Activity:
This task asks for the lines from the one with "Image resolution: width=1200" to the final line below, repeated exactly, with pictures omitted.

Available data:
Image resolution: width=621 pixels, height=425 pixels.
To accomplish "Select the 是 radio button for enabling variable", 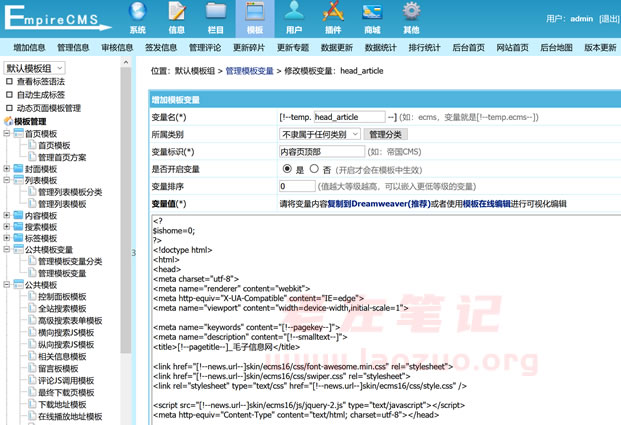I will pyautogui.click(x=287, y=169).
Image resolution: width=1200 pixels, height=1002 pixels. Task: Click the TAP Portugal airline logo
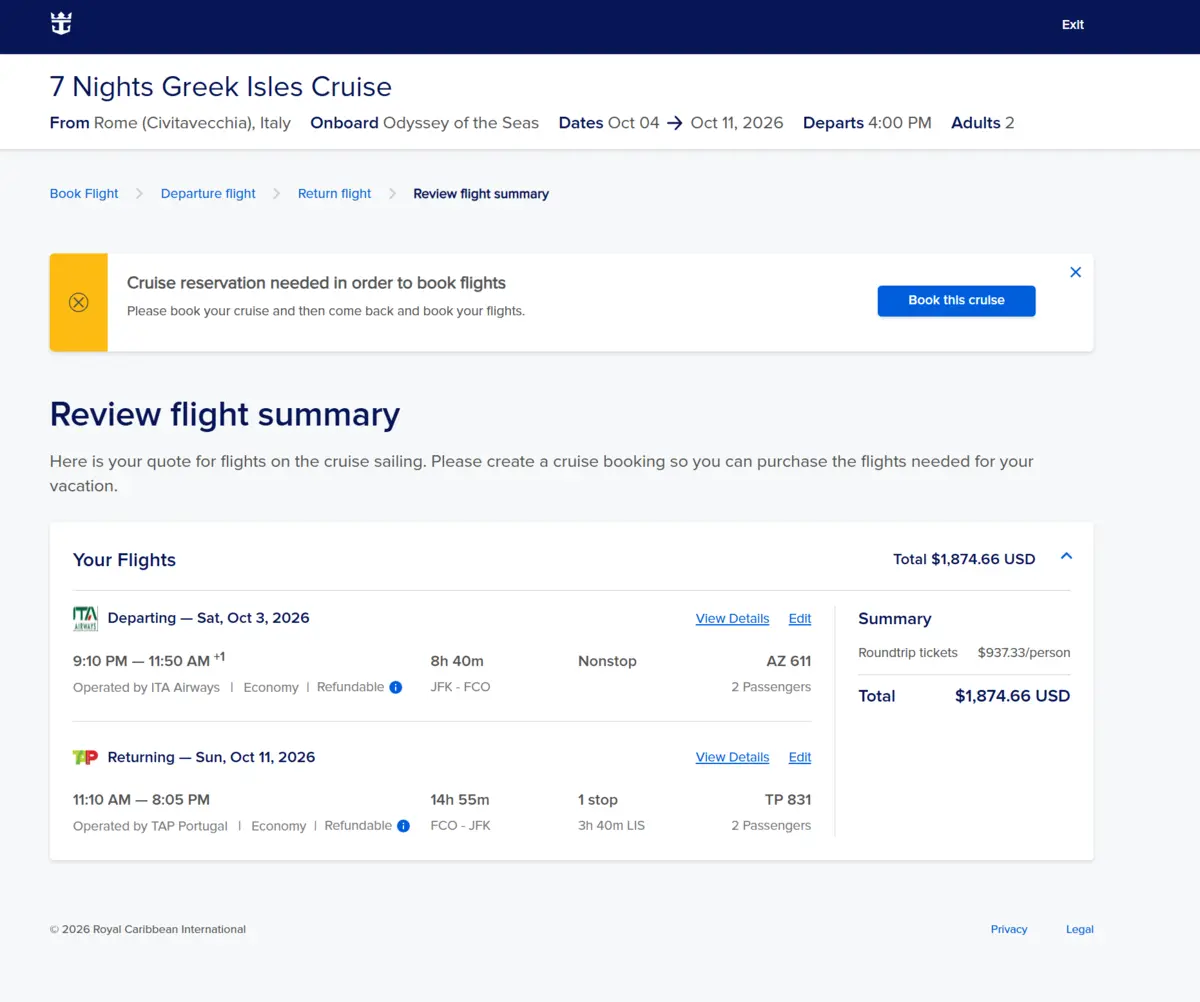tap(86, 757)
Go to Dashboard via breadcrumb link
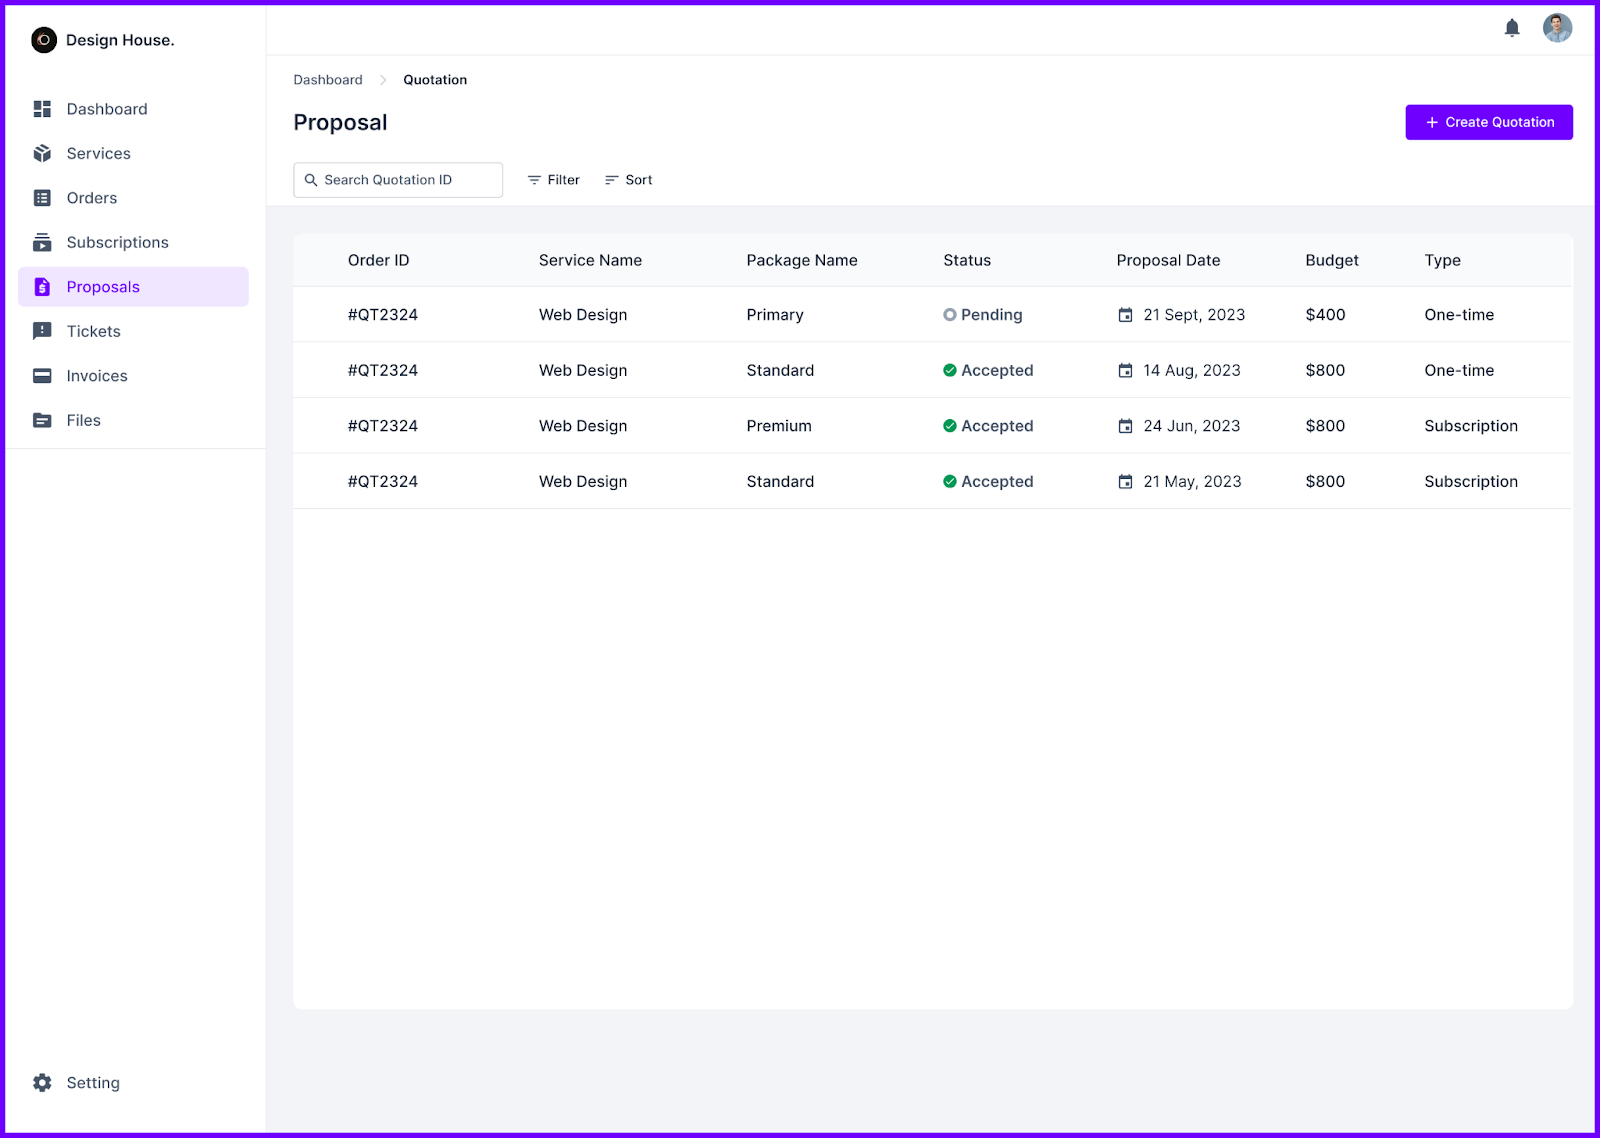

Solution to this exercise:
Image resolution: width=1200 pixels, height=1002 pixels. Task: Click the TAP Portugal airline logo
tap(86, 757)
Go to Dashboard via breadcrumb link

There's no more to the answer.